CS444 Class 2

Tuesday, Sept. System Calls, SAPC Programming Environment

Notes on last class:

Virtual machine terminology

“Virtual machine” is used for several similar concepts. See the Wikipedia page on this.

1. A system virtual machine: the whole computer system is virtualized. This is what Tanenbaum describes in Sec. 1.7.4.

2. A process virtual machine: the environment in which a program runs is a virtual machine, having a virtualized CPU, virtual memory, and ability to do i/o. This is what I was describing last class.

3. The Java virtual machine: the environment in which Java programs run. See Tan., pg. 71

CPU kernel mode vs. user mode

CPUs that can run modern OS’s must have kernel mode execution and user mode execution, where kernel mode has privileges denied to user mode, such as turning off the interrupt system. The kernel code runs in kernel mode, and the user code runs in user mode. See Tan., pg. 2. The system call is a special instruction in the CPU instruction set that changes the current execution mode from user to kernel.
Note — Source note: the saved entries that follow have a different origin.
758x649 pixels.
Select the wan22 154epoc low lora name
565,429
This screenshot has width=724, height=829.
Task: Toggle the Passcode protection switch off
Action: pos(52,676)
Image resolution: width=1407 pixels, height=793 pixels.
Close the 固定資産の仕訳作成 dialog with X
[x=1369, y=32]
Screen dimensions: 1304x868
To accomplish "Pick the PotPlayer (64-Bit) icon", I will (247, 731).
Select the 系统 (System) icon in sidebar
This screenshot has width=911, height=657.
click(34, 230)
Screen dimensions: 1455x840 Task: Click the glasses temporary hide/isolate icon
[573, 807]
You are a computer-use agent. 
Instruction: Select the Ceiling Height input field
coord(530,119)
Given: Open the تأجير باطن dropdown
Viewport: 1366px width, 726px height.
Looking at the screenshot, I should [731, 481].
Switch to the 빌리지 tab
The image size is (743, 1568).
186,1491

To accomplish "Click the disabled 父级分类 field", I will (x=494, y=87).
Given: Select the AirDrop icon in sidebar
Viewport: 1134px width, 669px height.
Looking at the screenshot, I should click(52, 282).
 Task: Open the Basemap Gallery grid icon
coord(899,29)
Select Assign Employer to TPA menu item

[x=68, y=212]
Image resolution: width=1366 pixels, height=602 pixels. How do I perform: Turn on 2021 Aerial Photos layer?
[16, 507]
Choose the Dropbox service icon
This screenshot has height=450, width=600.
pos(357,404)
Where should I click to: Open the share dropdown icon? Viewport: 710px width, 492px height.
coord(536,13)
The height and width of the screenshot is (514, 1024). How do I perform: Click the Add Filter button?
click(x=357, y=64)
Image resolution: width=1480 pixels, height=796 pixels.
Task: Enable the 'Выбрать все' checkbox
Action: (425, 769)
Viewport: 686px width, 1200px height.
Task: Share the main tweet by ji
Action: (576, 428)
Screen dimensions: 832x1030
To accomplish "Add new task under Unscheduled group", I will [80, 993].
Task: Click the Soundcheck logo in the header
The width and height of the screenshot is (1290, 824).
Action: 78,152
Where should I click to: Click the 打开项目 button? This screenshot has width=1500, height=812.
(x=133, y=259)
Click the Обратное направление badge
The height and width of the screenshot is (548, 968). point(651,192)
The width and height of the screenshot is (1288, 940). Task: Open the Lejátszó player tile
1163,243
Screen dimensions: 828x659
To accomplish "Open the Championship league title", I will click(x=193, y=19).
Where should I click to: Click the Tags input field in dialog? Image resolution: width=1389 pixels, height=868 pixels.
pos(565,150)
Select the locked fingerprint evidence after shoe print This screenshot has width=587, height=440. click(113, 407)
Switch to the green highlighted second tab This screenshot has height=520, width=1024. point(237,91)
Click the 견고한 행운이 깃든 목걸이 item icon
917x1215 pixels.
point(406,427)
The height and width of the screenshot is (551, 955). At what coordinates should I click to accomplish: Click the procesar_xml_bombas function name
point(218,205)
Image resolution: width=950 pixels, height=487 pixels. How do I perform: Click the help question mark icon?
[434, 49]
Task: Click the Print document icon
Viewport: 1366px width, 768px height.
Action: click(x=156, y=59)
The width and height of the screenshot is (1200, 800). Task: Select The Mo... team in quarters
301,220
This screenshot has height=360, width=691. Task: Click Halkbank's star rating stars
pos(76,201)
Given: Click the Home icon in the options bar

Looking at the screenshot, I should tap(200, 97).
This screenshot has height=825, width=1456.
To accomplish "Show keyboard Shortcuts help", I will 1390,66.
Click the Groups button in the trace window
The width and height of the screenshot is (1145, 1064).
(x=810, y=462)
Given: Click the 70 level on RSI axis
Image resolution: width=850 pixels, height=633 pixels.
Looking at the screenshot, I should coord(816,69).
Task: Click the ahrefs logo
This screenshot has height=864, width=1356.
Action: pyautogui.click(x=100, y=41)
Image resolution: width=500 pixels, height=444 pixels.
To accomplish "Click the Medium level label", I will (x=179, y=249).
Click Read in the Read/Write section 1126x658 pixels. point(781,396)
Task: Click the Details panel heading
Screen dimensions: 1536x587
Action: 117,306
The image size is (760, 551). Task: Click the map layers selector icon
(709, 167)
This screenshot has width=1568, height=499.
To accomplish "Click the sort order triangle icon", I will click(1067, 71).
There must also be an instruction that returns from kernel mode to user mode, iret for x86.

Continuing from last time…

User Memory Layout, flat address space. I like to draw it horizontally, because I think of it as the floor on which things are built, but the text draws it vertically (pg. 51 for example): Each byte of memory usable by the program running in the virtual machine has a unique address. We can think of all these addresses as a sequence, and there is more structure—code uses the lower addresses and static data somewhat higher addresses, for a simple C program:

                 code      data         C lib DLL stack
                 ---       ---            ----    <----
        |--------|--------|------------ … -------------------|

Address 0 A1 A2 Amax 0 < A1 < A2 < Amax

First consider a 32-bit system, one with 32-bit addresses, UNIX/Linux/Windows.

0xf = 1111 binary, so 4 binary 1’s for each f in an address. 0xffffffff has 8 f’s, so has 32 bits of 1s. This is the highest possible 32-bit address.

Thus for a 32-bit system, Amax <= 0xffffffff. 64 bit systems can have higher Amax. More on this case later.

Important powers of 2: 1G = 2³⁰, 1M = 2²⁰, 1K = 2¹⁰

So 0xffffffff = 2³² - 1 = 4G -1. Thus the maximum possible 32-bit user address space is 4 G bytes in size, the full 32-bit address space size. Of our example OS’s, only Sun Solaris UNIX provides this maximum possible size.

There can be holes in the available memory for a program, stretches of addresses that cause segmentation faults when referenced. We still call the memory "flat," because one sequence of memory addresses still can describe the whole thing, and every byte of usable memory has its own unique address.

The OS code, the kernel, is not in this space but off somewhere else—shown in a cloud on the board. The system call causes execution to jump right out of this user space into the kernel. In the kernel, the system call implementation code executes to do the service, and then returns to the next user instruction after the system call instruction.

Solaris 32-bit UNIX, gives user space the entire 32-bit address space. Thus the Solaris user address space is 4 G bytes in size. Other UNIX implementations provide 3-4G. 32-bit Linux provides 3G. 32-bit Windows provides 2G by default, 3G by special boot command for Advanced Servers. The size of the user memory space (above 1G) is only relevant for the largest apps, notably huge database systems. Nice diagrams for Linux and Windows 32 bit systems.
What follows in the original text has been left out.